List available kernels

jupyter kernelspec list

Register current conda/venv environment as a kernel

pip install ipykernel

python -m ipykernel install --user --name myenv --display-name "Python (myenv)"

Register a specific conda environment as a kernel

conda activate aiml

conda install ipykernel

python -m ipykernel install --user --name aiml --display-name "Python (aiml GPU)"

Remove a kernel

jupyter kernelspec remove old-kernel

Custom `kernel.json` example:

{

"argv": [

"/home/user/miniconda3/envs/aiml/bin/python",

"-m",

"ipykernel_launcher",

"-f",

"{connection_file}"

"display_name": "Python (aiml GPU)",

"language": "python",

"env": {

"CUDA_VISIBLE_DEVICES": "0",

"PYTHONPATH": "/home/user/projects"

}

4.3 Remote Jupyter via SSH Tunneling

Start Jupyter on the server (no token)

jupyter lab --no-browser --port=8888 --ip=127.0.0.1

Create SSH tunnel from local machine

ssh -N -L 8888:localhost:8888 user@your-server.com

Access in browser

http://localhost:8888

Set a password for security

jupyter lab password

Systemd service for auto-start:

cat > /tmp/jupyter.service << 'EOF'

[Unit]

Description=Jupyter Lab

After=network.target

[Service]

Type=simple

User=your-username

WorkingDirectory=/home/your-username

ExecStart=/home/your-username/miniconda3/envs/aiml/bin/jupyter lab --no-browser --port=8888

Restart=on-failure

[Install]

WantedBy=multi-user.target

EOF

sudo mv /tmp/jupyter.service /etc/systemd/system/

sudo systemctl daemon-reload

sudo systemctl enable jupyter

sudo systemctl start jupyter

4.4 Jupyter Magic Commands

Timing

%time result = expensive_function()

%timeit -n 100 result = fast_function() # 100 repetitions

Line-by-line profiling

%load_ext line_profiler

%lprun -f my_function my_function(data)

Memory profiling

%load_ext memory_profiler

%memit result = memory_heavy_function()

Write cell contents to file

%%writefile my_script.py

...

Load file into cell

%load my_script.py

Run shell commands

!nvidia-smi

!pip list | grep torch

files = !ls -la *.py

Set environment variables

%env CUDA_VISIBLE_DEVICES=0

Auto-reload (reflect code changes immediately)

%load_ext autoreload

%autoreload 2

Inline matplotlib plots

%matplotlib inline

List current variables

%who

%whos

Access previous outputs

print(_) # Last result

print(__) # Two results ago

4.5 nbconvert (Notebook Conversion)

Convert notebook to script

jupyter nbconvert --to script notebook.ipynb

Convert to HTML (for sharing)

jupyter nbconvert --to html notebook.ipynb

Convert to PDF (requires LaTeX)

jupyter nbconvert --to pdf notebook.ipynb

Execute and convert to HTML

jupyter nbconvert --to html --execute notebook.ipynb

Execute notebook in-place from CLI

jupyter nbconvert --to notebook --execute --inplace notebook.ipynb

Parameterized execution (papermill)

pip install papermill

papermill input.ipynb output.ipynb -p lr 0.001 -p epochs 100

5. VS Code for AI

5.1 Installing Essential Extensions

Install extensions from the command line

code --install-extension ms-python.python # Python

code --install-extension ms-toolsai.jupyter # Jupyter

code --install-extension ms-python.pylance # Pylance (LSP)
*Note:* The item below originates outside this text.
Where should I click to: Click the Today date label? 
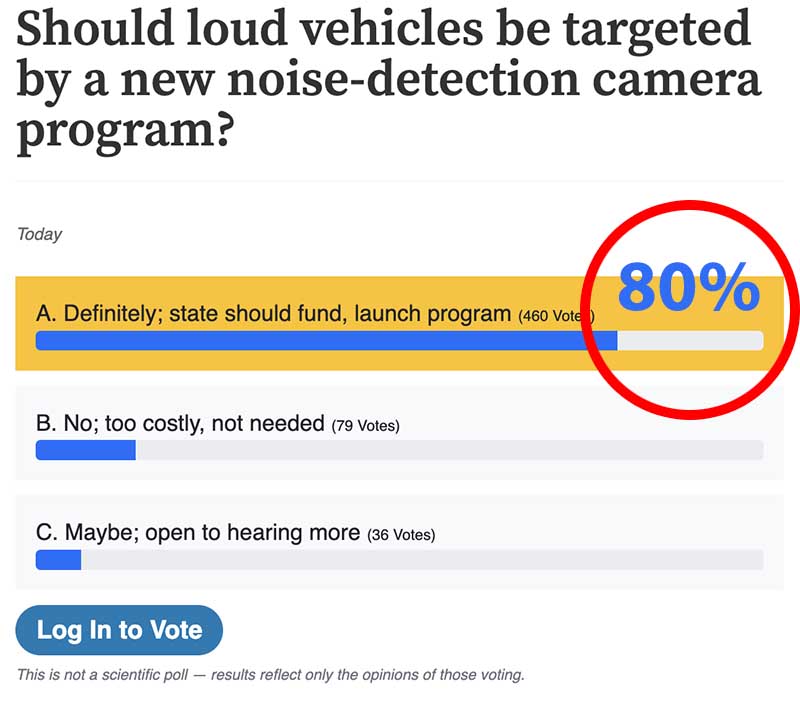(x=40, y=234)
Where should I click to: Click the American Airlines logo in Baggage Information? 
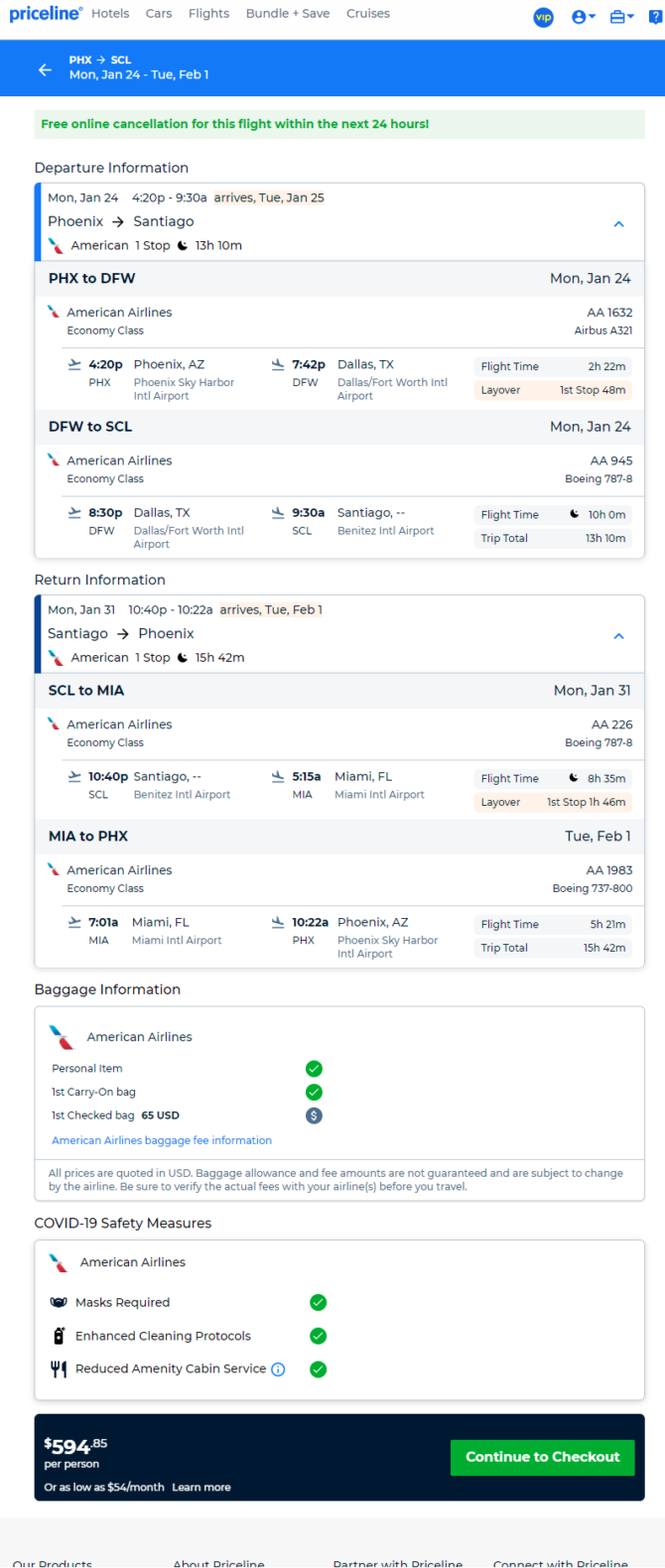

code --install-extension charliermarsh.ruff # Ruff linter

code --install-extension github.copilot # GitHub Copilot

code --install-extension github.copilot-chat # Copilot Chat

code --install-extension ms-vscode-remote.remote-ssh # Remote SSH

code --install-extension ms-vscode-remote.remote-containers # Dev Containers

code --install-extension eamodio.gitlens # GitLens

code --install-extension njpwerner.autodocstring # Auto-docstring

5.2 VS Code Settings (settings.json)

{

"python.defaultInterpreterPath": "${workspaceFolder}/.venv/bin/python",

"python.formatting.provider": "none",

"[python]": {

"editor.defaultFormatter": "charliermarsh.ruff",

"editor.formatOnSave": true,

"editor.codeActionsOnSave": {

"source.fixAll.ruff": true,

"source.organizeImports.ruff": true

}

"pylance.typeCheckingMode": "basic",

"python.analysis.autoImportCompletions": true,

"python.analysis.indexing": true,

"python.analysis.packageIndexDepths": [

{ "name": "torch", "depth": 5 },

{ "name": "transformers", "depth": 5 }

"jupyter.askForKernelRestart": false,

"jupyter.interactiveWindow.creationMode": "perFile",

"editor.inlineSuggest.enabled": true,

"github.copilot.enable": {

"*": true,

"yaml": true,

"plaintext": false

"files.exclude": {

"**/__pycache__": true,

"**/*.pyc": true,

".mypy_cache": true,

".ruff_cache": true

"terminal.integrated.env.linux": {

"CUDA_VISIBLE_DEVICES": "0"

}

5.3 Remote SSH Setup

Local ~/.ssh/config

Host ml-server

HostName 192.168.1.100

User your-username

IdentityFile ~/.ssh/id_rsa

ForwardAgent yes

ServerAliveInterval 60

ServerAliveCountMax 3

Host gpu-cloud

HostName gpu-server.example.com

User ubuntu

IdentityFile ~/.ssh/cloud-key.pem

Port 22

Using Remote SSH in VS Code:

1. Press Ctrl+Shift+P (or Cmd+Shift+P on Mac)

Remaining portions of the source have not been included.